この深さがどの程度のものであるかピンとこないかもしれませんが、例えるならそれは、高さ634メートルを誇るスカイツリーの約6個分の深さです。予定では、水深3800メートルに到達するのに2時間かかる計算でしたが、今回の事故はこの過程で起きていたことが分かっています。

  • 9時28分、タイタン号が「RTMから警告音があった」というメッセージを送信。この時の深さは3433メートル。

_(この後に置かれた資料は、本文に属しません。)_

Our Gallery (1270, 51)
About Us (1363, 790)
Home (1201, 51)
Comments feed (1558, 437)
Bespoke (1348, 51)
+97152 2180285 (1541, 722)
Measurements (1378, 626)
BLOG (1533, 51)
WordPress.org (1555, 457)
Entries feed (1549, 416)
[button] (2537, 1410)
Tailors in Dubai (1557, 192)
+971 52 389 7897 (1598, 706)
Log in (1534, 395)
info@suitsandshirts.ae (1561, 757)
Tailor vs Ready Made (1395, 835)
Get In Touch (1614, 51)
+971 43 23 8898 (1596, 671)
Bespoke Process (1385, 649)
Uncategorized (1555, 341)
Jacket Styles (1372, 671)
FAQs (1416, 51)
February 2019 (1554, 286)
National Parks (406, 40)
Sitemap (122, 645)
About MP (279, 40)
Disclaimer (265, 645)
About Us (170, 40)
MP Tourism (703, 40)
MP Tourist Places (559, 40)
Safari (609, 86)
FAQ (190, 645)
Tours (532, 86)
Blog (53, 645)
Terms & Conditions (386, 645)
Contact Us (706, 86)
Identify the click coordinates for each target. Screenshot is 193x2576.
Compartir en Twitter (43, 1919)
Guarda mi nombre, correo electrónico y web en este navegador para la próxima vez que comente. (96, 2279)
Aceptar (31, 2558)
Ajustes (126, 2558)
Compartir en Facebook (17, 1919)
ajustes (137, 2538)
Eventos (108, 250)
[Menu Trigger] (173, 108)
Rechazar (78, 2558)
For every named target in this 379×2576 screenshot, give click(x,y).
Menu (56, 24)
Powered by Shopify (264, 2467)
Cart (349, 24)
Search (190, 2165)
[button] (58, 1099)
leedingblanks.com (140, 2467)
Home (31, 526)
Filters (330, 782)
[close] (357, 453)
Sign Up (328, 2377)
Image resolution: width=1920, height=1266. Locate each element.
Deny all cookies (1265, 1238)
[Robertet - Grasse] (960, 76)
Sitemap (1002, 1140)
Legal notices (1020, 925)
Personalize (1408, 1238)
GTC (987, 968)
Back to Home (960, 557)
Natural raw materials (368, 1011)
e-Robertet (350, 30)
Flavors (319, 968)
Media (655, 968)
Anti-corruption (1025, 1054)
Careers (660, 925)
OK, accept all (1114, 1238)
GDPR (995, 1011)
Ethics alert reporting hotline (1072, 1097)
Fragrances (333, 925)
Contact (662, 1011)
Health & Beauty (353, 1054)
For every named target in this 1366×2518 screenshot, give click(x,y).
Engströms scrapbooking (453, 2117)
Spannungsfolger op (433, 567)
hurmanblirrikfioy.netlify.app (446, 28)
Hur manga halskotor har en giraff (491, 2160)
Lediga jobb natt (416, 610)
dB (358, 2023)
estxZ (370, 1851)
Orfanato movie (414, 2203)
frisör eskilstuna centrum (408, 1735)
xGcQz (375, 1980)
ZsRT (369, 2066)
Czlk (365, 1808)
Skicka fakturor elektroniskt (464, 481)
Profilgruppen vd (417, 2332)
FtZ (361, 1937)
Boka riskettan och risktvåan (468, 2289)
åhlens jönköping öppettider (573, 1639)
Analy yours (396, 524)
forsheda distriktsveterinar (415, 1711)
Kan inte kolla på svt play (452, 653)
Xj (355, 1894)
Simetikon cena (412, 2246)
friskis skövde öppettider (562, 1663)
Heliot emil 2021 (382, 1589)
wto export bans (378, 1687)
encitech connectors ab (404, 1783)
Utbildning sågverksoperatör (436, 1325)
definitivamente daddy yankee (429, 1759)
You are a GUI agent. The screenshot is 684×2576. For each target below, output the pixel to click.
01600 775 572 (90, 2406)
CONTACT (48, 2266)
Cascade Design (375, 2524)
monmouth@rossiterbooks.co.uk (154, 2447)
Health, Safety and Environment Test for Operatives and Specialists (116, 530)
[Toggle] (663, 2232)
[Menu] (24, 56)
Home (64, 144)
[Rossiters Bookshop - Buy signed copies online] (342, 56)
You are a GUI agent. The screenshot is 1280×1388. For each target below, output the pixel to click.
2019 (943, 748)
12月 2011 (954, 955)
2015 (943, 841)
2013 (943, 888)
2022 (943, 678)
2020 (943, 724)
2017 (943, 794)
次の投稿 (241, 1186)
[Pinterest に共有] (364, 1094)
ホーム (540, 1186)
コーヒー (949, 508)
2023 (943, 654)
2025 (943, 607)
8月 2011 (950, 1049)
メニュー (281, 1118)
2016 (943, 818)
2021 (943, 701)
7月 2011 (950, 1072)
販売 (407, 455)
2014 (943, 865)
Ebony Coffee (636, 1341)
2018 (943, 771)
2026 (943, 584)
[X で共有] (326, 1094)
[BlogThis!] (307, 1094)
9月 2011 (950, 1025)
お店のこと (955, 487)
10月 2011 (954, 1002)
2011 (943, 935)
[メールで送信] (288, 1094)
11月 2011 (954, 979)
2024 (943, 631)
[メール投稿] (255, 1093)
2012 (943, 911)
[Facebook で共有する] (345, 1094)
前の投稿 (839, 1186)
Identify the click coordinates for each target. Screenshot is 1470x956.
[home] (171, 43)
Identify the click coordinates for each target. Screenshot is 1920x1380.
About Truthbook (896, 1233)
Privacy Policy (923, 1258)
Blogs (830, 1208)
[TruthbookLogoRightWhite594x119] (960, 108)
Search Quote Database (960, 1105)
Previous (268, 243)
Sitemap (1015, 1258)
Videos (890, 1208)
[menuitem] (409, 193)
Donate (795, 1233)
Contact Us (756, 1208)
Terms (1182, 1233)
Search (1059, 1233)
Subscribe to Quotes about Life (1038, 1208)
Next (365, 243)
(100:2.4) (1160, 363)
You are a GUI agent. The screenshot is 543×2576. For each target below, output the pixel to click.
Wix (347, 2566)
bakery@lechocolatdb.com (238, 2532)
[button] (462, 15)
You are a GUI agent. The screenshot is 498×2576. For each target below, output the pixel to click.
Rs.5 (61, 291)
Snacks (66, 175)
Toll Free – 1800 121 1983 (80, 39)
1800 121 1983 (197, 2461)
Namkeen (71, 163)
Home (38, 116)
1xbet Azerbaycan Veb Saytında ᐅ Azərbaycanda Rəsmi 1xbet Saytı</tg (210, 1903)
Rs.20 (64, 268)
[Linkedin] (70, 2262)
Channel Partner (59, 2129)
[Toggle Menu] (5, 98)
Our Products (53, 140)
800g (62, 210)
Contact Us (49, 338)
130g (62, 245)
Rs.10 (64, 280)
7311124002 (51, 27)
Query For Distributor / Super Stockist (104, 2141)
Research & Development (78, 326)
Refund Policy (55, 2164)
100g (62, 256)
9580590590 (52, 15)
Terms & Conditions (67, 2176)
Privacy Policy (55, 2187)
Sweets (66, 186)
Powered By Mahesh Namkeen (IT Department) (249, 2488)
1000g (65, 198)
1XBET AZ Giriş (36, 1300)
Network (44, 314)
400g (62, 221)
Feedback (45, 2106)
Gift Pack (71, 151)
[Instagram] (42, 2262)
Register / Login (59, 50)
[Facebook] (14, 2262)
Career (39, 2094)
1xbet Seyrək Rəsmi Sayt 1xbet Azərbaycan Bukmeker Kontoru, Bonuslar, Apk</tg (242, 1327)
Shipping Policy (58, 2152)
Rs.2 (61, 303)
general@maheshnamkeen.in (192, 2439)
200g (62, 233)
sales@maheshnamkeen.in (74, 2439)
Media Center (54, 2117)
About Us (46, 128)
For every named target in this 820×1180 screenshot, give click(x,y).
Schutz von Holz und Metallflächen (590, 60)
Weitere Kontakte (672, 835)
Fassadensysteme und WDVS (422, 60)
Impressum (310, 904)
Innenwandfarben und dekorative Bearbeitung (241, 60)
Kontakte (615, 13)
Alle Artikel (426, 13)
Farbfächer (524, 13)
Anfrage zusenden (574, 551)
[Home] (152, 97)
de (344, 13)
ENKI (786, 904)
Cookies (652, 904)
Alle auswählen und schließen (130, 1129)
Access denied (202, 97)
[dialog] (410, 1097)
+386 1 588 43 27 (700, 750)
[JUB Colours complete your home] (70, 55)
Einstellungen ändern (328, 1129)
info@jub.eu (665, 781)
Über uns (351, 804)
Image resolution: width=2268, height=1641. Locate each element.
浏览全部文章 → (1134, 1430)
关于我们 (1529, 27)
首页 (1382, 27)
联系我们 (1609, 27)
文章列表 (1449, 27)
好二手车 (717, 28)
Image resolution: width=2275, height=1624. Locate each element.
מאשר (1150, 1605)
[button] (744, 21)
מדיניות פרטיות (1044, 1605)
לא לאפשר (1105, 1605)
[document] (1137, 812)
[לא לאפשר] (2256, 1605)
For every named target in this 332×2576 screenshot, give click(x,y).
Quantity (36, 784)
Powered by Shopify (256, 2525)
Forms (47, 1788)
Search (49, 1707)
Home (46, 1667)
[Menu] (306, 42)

このRTMというのは、先ほどお話した、船体にひび割れが入った時に発生する音を検知するシステムです。

  • 9時30分、タイタン号は緊急で上昇を決定。
  • 9時38分、乗員はパチパチという音を聞く。
  • 9時42分、パチパチ音は消えるが、潜水艇の上昇速度は非常に遅く、RTMの警告アラートは全て赤。
  • 9時43分、乗員は上層速度の遅さに困惑。
  • 9時46分、またパチパチ音が鳴り始める。

これがタイタン号からの最後のメッセージとなり、この時の水深3457メートルという深さでした。しかし、通信が途絶えることは以前にもあったからか、スタッフはすぐに救援を要求しませんでした。そして、タイタン号が海面に戻る予定の時刻である16時30分となっても、潜水艇の姿はありませんでした。

  • 19時10分、スタッフはようやくアメリカ沿岸警備隊に捜索活動を要請。そこから、アメリカ海軍とアメリカ沿岸警備隊、さらにカナダ沿岸警備隊による捜索が始まって数時間後、捜索隊のソナーが海中から“たたくような音”を検知。音は継続して30分ごとに鳴っていたが、発生源の特定はできず。

この時、潜水艇が消息を絶ち70時間が経過しており、残りの酸素は24時間分しかありませんでした。

  • 6月22日の午前、酸素がなくなると推定された時間になっても、タイタン号は見つからず。
  • その日の夕方、捜索隊がタイタニック号の残骸から500メートル離れた場所で破片を発見し、後にそれらはタイタン号の船体の一部であると判明。
  • その後アメリカ沿岸警備隊が声明を発表し、5名の乗員が死亡、タイタン号は海底で爆縮した可能性が非常に高いと伝える。

潜水艇の通信記録と船体の状態から、恐らくタイタン号が最後のメッセージを送った直後に爆縮が起きたと推測できます。すなわち、捜索活動が始まる前に、5名の乗員は既に死亡していたのかもしれません。

爆縮

ここで言う「爆縮」とはどういうものであるか説明しますと、全周囲からの圧力で瞬時に内部が押しつぶされる現象を意味します。水中では、深さ10メートル増すごとに、圧力は約1気圧の割合で増加します。3800メートルの深さでは、圧力は約3800万パスカルになります。このような環境では、指先ほどの面積でさえ380キログラムの重量がかかります。つまり、指先の上に二人の力士が乗っているような重圧です。人間の体表面積は約1.9平方メートルであるため、この環境で人間の体は7300トンほどの重量がかかることになります。これは、一般的な家庭用自動車約3500台分の重さです。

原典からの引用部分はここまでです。